A number of them reached adulthood, and chose The Way of the Pussy. (yikes!) Another fragment grew to the age of 22-23, realized how desired they were on the gay scene, and trotted off.

But, for one reason or another, I have never had to face the need of dismissing a boyfriend because he had become too old.

Nope. They all relieved me of that task! :-0

catawampuscat
March 18th, 2008, 00:02
I currently have the same situation as Peter UK with a Sunee boy.. He left for a spell and returned fat.
He is only about 21 but put on something like 20 kilos.
His once gorgeous hot body was now bloated. He used to prance about my place naked as a jaybird with
his prodigious joystick bouncing like a drumstick but now he hides behind his towel and is shy about exposing his body.
He was a firecracker in the sack before but has lost his spark. He was one of the ever-ready type of boys and now had a problem
getting and staying hard. This kid was a professional and always hard.
I saw him again this week in Sunee and he tried to
book an appointment but I remembered the last time, how distorted his body had become and his erectile dysfunction, and told him not now.

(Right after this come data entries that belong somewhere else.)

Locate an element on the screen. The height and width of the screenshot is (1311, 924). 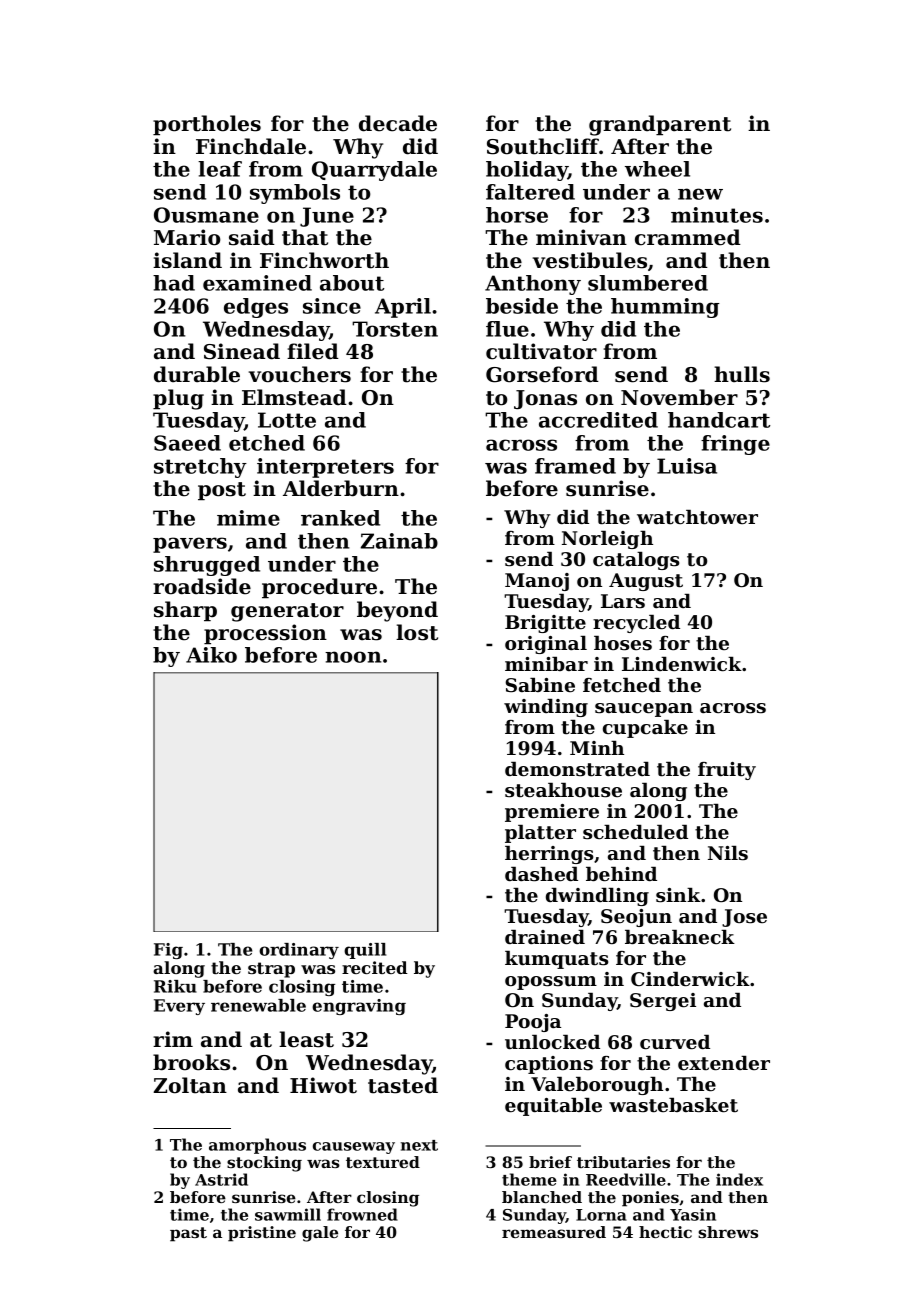
past is located at coordinates (188, 1234).
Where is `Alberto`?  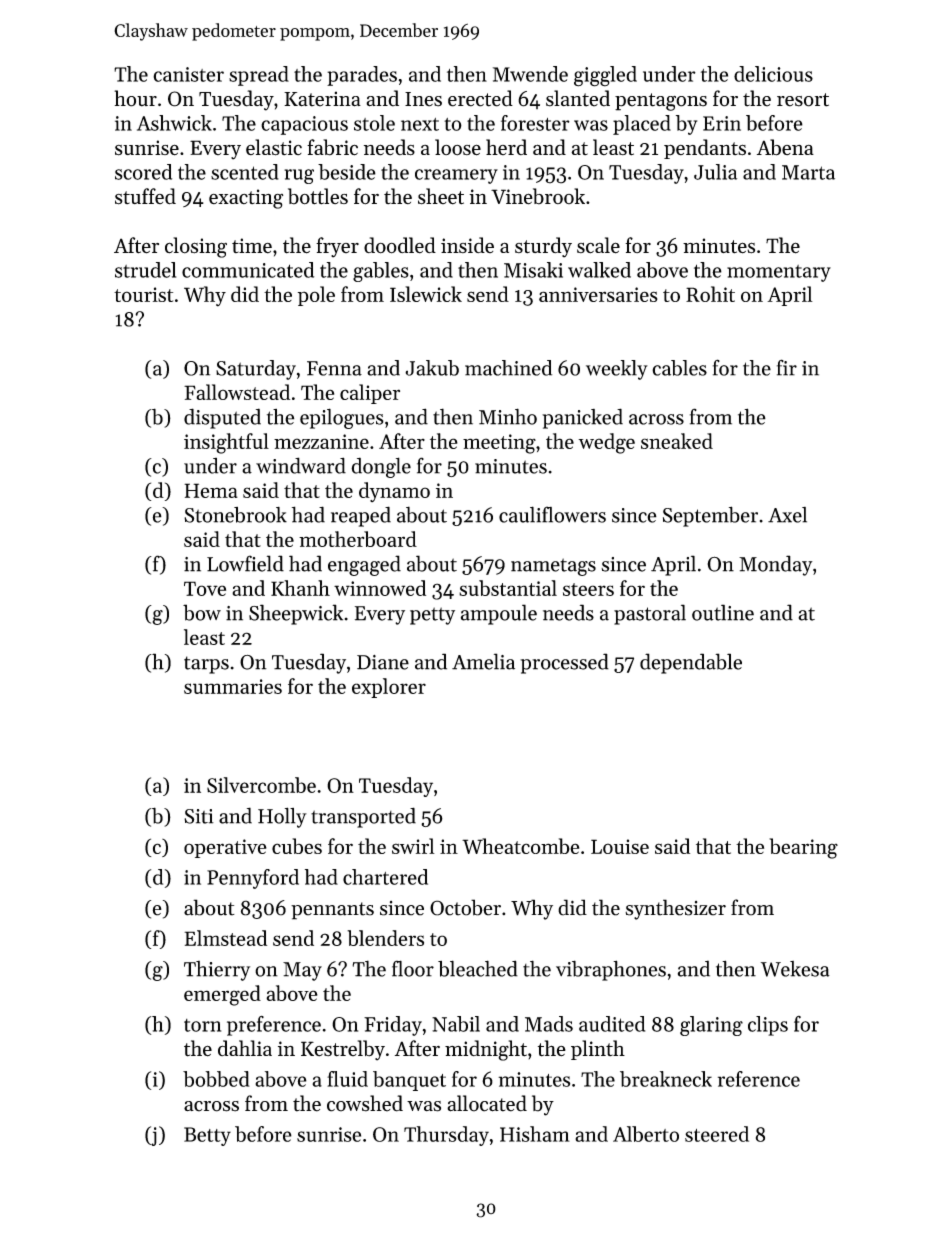 Alberto is located at coordinates (646, 1134).
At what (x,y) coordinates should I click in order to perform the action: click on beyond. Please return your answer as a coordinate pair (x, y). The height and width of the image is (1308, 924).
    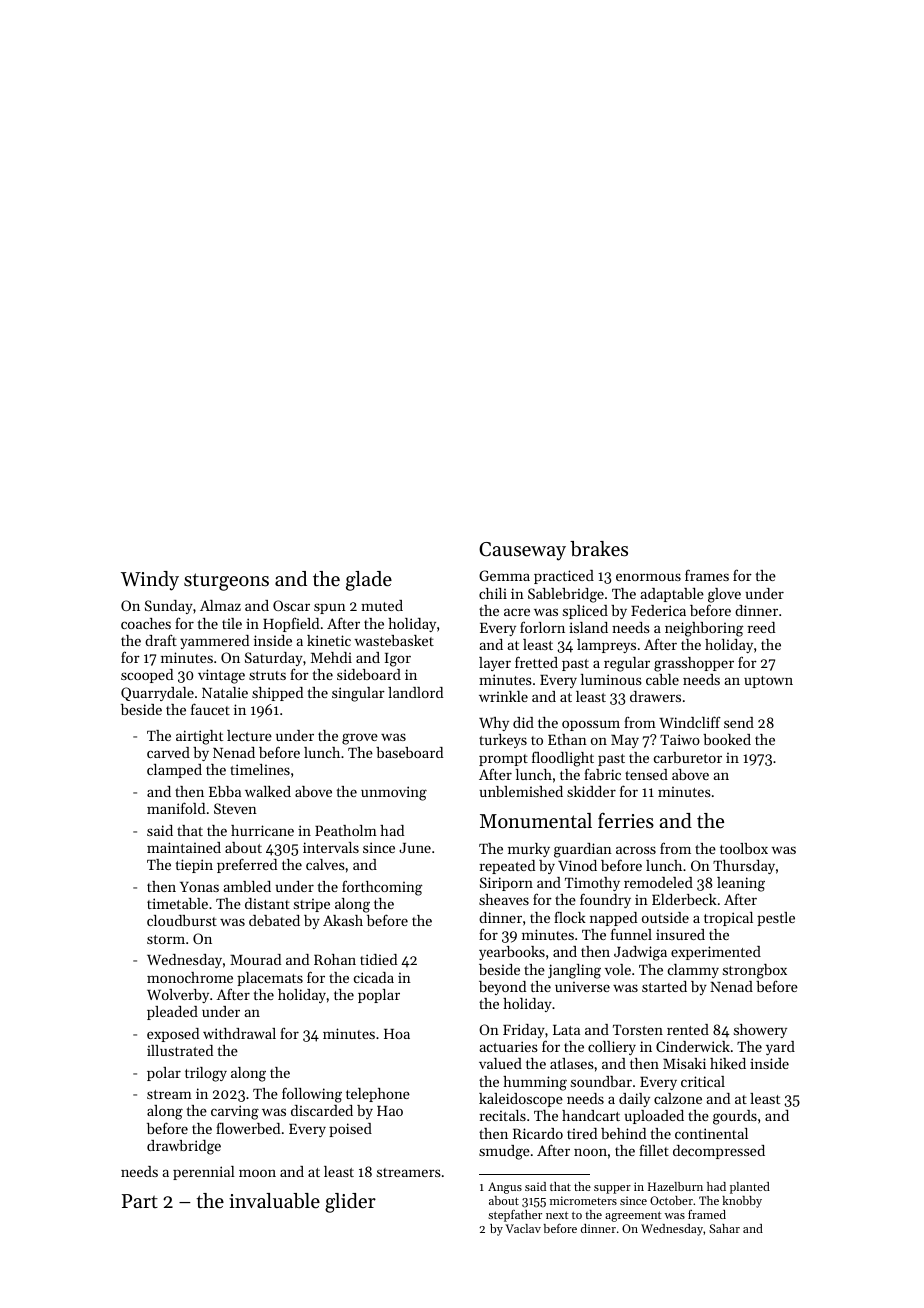
    Looking at the image, I should click on (502, 988).
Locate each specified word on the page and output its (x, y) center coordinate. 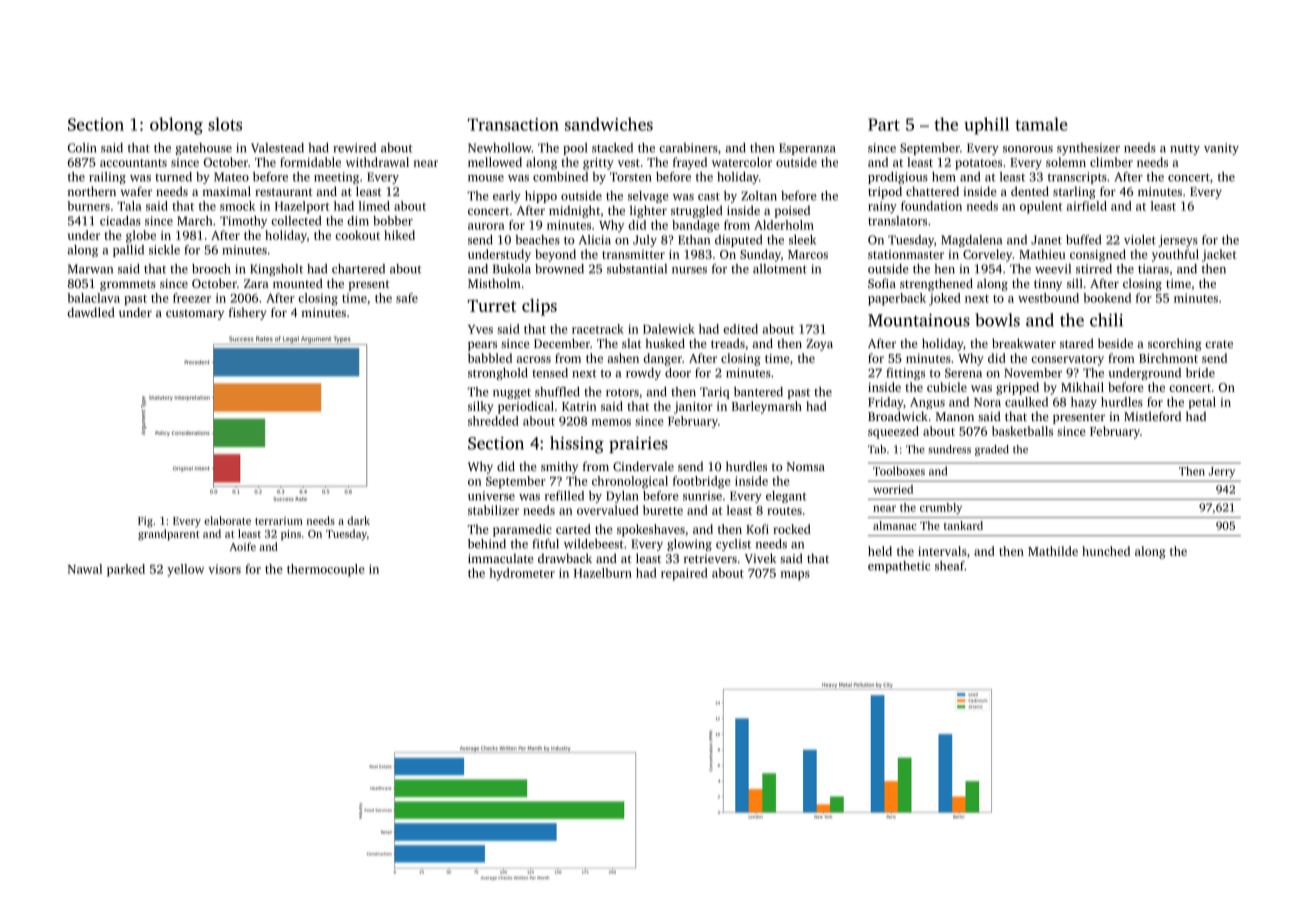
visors (224, 569)
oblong (176, 126)
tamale (1041, 124)
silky (481, 407)
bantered (758, 392)
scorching (1175, 344)
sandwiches (609, 124)
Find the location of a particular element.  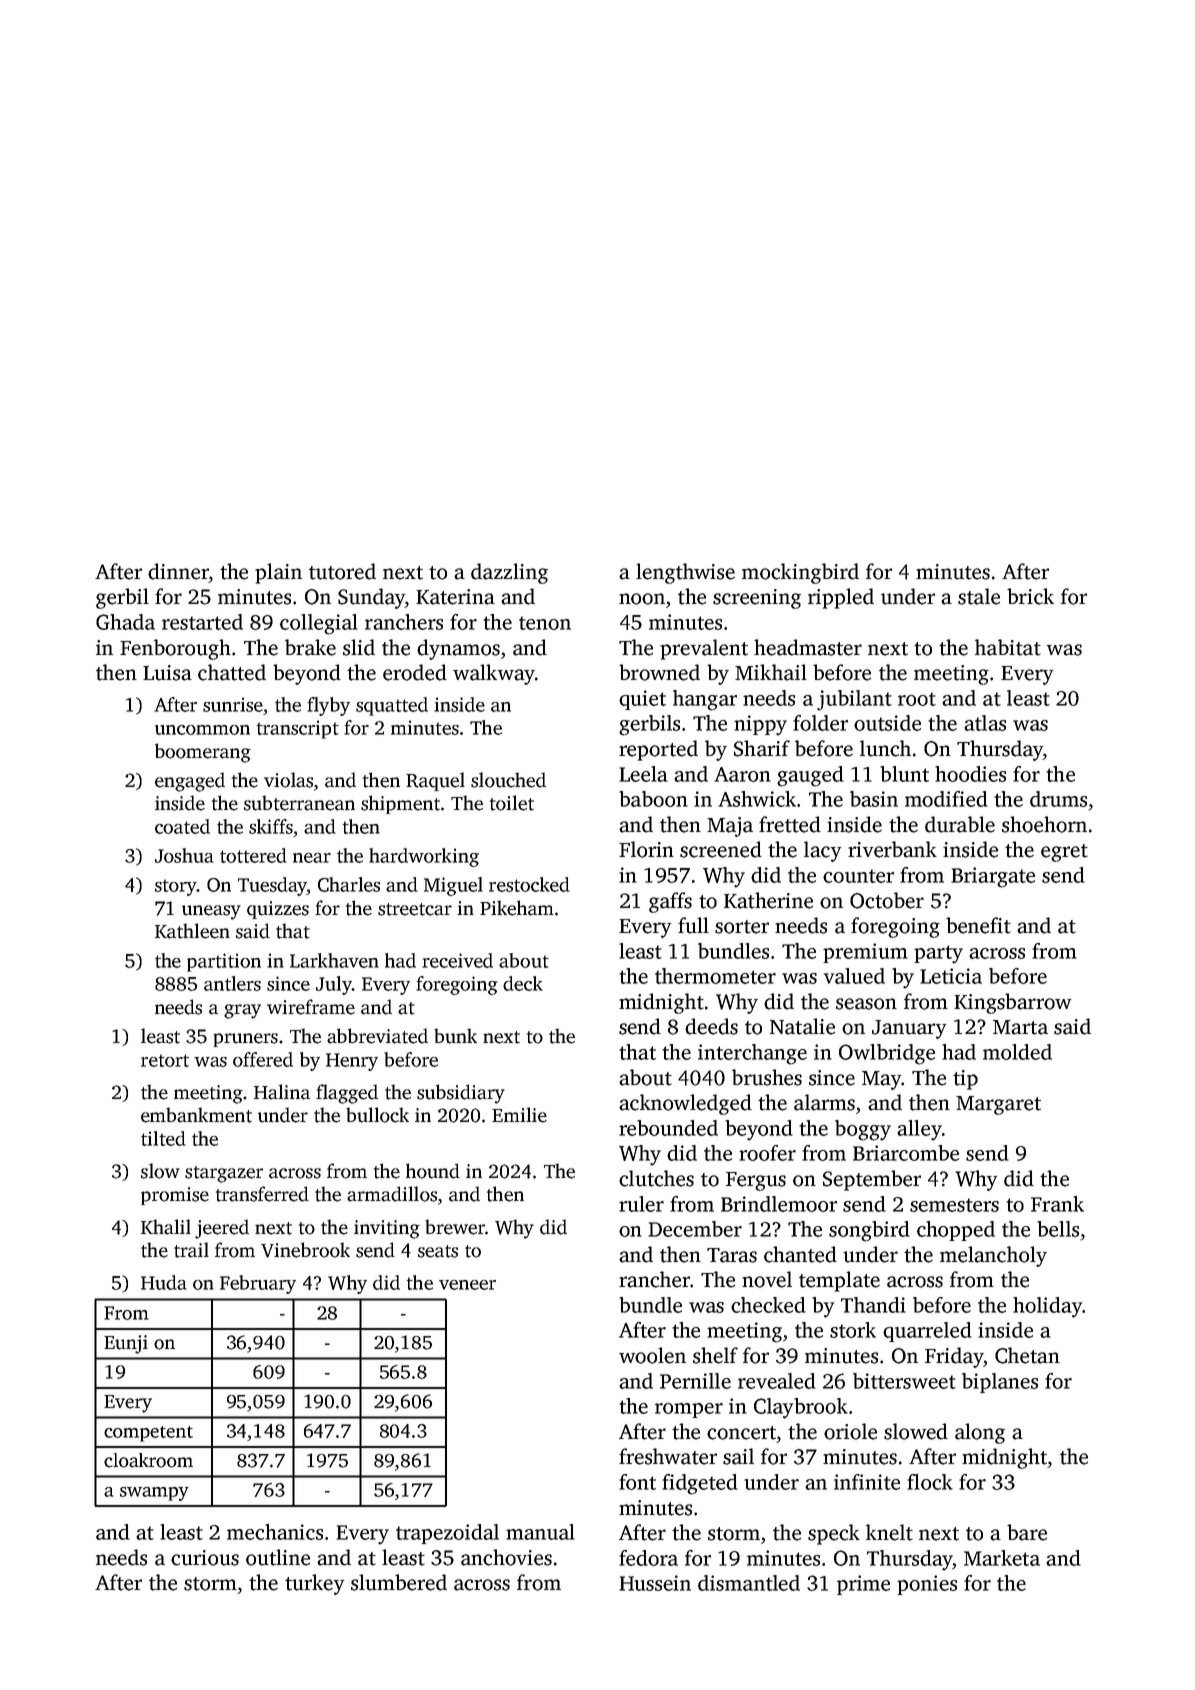

uncommon is located at coordinates (202, 730).
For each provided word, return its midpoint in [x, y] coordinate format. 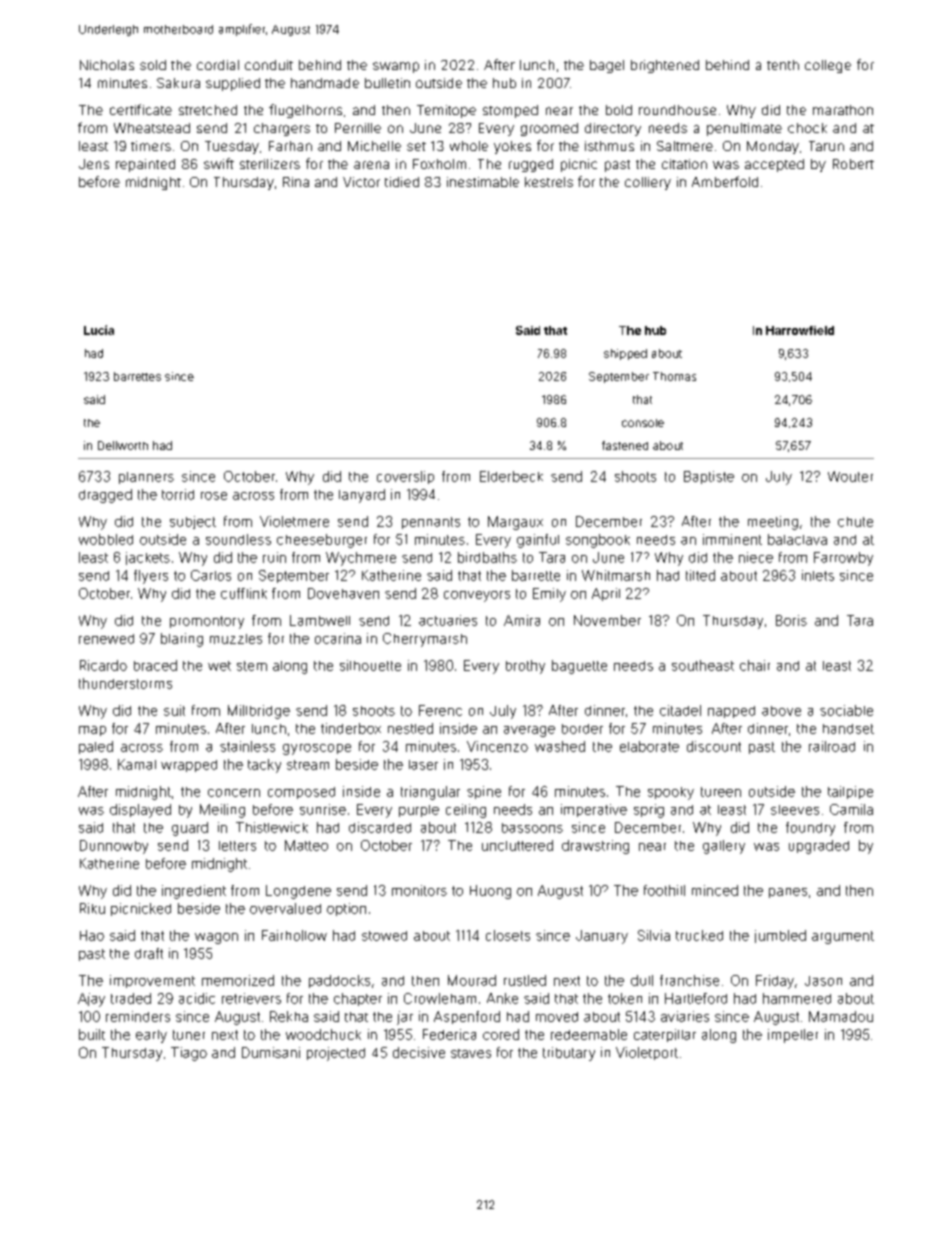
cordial [218, 65]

He went from around 65k to around 85k and I actually gave him some of my jeans that were a couple of years
old and would never fit me again but fit him. I also gave him a belt. He claimed he lost a few kilos but the desire wasn't there.
He knows he has lost "it" and I have tried to encourage him that I would see him if he lost some weight but it is a touchy topic for anyone..

Like many of us who are slightly overweight, I have no tolerance for fat boys with rolls of flesh on their bellies and backs.
How the boys can get hard with many of us is amazing but I guess you would need a cast iron stomach to perform with many of us. :cat:

March 18th, 2008, 00:54
My BF is 29, we have been together since he was 23.

Ditto - but in Pattaya!! It must be doing something for us, too, as friends tell us (and photos appear to confirm) that we each look younger than when we first met - must be something in the water (or, on second thoughts, maybe not the water!).